===== Dataset records =====

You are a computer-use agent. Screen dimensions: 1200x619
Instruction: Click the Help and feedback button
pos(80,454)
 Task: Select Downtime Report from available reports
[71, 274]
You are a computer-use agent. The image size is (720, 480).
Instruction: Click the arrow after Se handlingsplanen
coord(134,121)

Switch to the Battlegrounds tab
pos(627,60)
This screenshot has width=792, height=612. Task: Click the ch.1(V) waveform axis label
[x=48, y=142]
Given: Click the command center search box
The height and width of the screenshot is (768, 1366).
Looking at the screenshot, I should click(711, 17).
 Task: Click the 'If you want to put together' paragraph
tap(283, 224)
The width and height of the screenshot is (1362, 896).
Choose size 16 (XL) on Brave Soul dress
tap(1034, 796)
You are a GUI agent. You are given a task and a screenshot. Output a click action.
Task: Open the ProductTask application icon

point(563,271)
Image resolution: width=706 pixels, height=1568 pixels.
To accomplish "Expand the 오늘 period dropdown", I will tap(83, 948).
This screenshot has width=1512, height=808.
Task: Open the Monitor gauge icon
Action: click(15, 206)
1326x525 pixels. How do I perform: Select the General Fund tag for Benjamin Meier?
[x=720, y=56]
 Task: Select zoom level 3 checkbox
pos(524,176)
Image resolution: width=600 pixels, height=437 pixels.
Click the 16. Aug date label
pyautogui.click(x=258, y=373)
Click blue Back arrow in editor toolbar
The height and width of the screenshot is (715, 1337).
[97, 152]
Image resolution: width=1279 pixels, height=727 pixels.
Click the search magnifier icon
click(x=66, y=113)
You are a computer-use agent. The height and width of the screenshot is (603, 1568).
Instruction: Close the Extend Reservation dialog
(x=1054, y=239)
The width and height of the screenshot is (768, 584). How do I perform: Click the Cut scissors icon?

=====

Keep to the lines from the one containing "Image resolution: width=1279" to the end of the entries above, and retype them exactly.

Written response:
Image resolution: width=1279 pixels, height=727 pixels.
Click the search magnifier icon
click(x=66, y=113)
You are a computer-use agent. The height and width of the screenshot is (603, 1568).
Instruction: Close the Extend Reservation dialog
(x=1054, y=239)
The width and height of the screenshot is (768, 584). How do I perform: Click the Cut scissors icon?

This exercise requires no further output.